Post# 1199809 , Reply# 3   2/20/2024 at 20:38 by lakewebsterkid (Dayton, Ohio)        
Great idea!

Nice to see you back Andrew. Give me a few days and I can contribute to the thread!


Post# 1199836 , Reply# 4   2/21/2024 at 08:26 by volvoman (West Windsor, NJ)        
Recipe

While I was unsuccessful in obtaining my mom's recipe for Chicken Marsala ("You KNOW I guard my recipes! This way, you and your brother look forward to family dinners!"), and Mrs. V was not giving up the rights to her meatloaf recipe (I begged, but...happy wife, happy life), I WAS able to convince her to share her recipe for smothered burritos. We make them a couple of times a year - usually during the summer, with some limeade. And I'd say that our dishwasher has never had an issue cleaning up afterwards.

Smothered Burritos

The basics:

Filling:
1lb of ground beef or ground turkey
1 can of Green Giant Mexicorn (you can substitute for any brand of similar style)
1 medium Spanish onion, diced
2 cloves of garlic, minced (you can use more or less; we tend to use more, so we don’t have to kiss one another)
1 can of diced tomatoes (juices completely drained)
1 cup of cooked white rice (again, you can add more or less, or even omit)

Sauce:
1 container of sour cream
1 jar of a high-quality green salsa
Juice of 1 lime

Miscellaneous ingredients:
1 large bag of Mexican-style shredded cheese
Chili powder
Burrito wraps


In a large pot, sauté the garlic and onion with some olive oil until cooked, but not burnt. Remove, and brown the meat. Once meat is cooked, throw the onion and garlic back in, and add the corn, tomatoes, and rice. At this point, you’re going to also add a good handful of the shredded cheese, as well as a few tablespoons of the sour cream (you’ll want to eyeball this; you want a mixture that is on the “gooey” side, as it’s easier to keep together in the burrito wraps). Once all is combined, spoon as much (or little) as you want into flour burrito wraps, and form a burrito. No set amount; make as many or few as you want.

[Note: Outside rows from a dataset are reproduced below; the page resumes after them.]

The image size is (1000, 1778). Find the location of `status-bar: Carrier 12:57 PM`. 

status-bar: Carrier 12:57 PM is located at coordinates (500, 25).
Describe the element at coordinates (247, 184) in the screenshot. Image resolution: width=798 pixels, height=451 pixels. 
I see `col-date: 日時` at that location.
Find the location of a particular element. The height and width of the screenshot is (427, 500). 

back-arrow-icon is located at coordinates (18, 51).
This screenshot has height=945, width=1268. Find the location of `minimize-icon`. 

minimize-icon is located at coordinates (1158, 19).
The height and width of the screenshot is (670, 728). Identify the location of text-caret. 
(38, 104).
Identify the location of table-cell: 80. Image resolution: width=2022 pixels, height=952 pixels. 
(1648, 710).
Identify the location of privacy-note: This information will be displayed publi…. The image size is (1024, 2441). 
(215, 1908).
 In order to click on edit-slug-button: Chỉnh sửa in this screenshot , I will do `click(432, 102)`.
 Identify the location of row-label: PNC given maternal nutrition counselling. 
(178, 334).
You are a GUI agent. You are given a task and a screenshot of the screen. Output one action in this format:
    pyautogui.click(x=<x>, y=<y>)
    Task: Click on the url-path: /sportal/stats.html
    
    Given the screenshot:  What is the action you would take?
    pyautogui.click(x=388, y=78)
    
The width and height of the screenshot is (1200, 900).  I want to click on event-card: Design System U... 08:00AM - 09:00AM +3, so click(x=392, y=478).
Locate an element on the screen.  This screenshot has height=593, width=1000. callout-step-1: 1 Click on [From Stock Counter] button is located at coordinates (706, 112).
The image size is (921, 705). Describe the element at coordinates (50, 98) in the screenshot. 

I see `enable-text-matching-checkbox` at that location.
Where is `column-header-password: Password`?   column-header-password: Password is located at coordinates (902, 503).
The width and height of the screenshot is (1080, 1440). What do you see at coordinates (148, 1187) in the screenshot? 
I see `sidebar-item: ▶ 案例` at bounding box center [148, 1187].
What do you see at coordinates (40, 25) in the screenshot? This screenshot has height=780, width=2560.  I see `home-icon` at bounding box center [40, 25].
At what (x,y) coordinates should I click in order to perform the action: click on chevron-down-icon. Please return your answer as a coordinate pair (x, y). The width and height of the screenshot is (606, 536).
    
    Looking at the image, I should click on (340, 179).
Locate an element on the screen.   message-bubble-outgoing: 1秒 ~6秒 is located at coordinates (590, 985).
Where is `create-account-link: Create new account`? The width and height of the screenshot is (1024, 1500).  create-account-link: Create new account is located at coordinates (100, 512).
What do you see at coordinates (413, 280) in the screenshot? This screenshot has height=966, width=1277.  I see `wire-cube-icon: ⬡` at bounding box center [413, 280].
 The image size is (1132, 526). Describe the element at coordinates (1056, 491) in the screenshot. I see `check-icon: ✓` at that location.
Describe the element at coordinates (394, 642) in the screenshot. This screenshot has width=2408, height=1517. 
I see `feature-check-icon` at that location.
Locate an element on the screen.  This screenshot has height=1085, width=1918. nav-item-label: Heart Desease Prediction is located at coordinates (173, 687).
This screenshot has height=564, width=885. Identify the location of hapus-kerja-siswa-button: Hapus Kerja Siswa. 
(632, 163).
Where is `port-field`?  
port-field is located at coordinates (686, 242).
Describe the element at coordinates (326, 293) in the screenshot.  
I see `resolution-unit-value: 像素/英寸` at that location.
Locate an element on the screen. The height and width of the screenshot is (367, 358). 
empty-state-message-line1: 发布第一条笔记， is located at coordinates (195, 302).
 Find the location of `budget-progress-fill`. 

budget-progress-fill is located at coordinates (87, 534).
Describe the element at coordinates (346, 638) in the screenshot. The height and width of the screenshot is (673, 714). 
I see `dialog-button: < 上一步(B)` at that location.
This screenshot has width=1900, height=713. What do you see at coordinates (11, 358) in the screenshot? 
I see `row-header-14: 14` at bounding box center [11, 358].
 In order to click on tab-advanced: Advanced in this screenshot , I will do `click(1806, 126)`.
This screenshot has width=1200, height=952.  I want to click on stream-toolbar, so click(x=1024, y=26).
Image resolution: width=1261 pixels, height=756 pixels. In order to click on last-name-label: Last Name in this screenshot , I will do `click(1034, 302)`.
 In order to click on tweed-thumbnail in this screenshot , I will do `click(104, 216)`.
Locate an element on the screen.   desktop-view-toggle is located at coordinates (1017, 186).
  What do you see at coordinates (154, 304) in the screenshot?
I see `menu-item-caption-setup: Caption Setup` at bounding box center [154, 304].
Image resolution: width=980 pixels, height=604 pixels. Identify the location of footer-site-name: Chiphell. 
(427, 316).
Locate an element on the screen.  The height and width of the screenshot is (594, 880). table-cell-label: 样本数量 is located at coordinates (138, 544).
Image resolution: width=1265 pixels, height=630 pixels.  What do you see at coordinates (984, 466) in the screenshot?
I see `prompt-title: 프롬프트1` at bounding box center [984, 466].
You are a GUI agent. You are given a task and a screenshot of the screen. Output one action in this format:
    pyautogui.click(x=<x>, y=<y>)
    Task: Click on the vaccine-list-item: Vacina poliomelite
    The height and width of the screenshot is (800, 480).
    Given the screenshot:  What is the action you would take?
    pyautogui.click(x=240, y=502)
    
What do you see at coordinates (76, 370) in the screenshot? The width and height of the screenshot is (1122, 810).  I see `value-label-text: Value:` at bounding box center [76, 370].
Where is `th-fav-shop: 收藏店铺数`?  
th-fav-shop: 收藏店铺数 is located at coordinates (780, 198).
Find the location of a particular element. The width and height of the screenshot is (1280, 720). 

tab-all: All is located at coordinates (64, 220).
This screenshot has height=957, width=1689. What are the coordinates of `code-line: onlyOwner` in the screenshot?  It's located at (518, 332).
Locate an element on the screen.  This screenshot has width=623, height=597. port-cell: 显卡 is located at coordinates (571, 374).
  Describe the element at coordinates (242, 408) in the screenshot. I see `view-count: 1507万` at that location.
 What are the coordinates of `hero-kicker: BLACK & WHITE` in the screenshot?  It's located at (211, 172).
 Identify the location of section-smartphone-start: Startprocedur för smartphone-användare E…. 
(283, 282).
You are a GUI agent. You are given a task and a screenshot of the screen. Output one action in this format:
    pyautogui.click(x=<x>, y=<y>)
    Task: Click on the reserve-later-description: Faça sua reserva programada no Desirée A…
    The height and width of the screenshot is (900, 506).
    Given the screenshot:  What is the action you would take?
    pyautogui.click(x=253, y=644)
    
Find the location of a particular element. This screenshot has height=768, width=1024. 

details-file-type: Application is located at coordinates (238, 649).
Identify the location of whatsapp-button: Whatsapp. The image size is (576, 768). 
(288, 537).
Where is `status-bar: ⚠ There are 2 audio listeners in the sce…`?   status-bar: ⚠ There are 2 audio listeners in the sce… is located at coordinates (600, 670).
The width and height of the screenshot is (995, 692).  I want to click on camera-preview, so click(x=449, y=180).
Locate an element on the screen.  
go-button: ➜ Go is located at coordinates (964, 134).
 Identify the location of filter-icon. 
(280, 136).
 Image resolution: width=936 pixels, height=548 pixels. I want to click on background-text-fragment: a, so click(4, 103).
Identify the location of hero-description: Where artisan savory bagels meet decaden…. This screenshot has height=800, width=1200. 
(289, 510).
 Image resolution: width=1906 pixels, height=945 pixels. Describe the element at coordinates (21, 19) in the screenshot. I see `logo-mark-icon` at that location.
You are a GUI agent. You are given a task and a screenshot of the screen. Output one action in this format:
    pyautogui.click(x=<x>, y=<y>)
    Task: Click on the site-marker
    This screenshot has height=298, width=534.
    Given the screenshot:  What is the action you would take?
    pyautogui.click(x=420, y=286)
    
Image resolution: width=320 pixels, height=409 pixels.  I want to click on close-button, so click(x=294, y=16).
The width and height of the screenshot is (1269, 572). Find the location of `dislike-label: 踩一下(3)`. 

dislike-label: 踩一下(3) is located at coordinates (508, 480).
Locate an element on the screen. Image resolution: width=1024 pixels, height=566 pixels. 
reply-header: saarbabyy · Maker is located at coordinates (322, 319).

For the sauce; mix one jar of green salsa, with some sour cream, and the juice of a lime. Again, no exact measurements here; what you are looking for, is a creamy green sauce – enough in quantity to spoon on the bottom of a casserole dish, and over the top of the burritos.

In a casserole dish (glass, metal….we really don’t have a preference here), spoon some sauce mixture along the bottom, and spread it out. You want just enough to wet the bottom of the dish. Start loading in your burritos, and cover with the remaining sauce, as well as some shredded cheese (to taste). A good sprinkle of chili powder gives it some nice color.

Bake uncovered at 350 until the sauce is bubbling, and the cheese is melted (say, 10-15 minutes).

Serve with some Spanish rice, a green salad, and your favorite libation.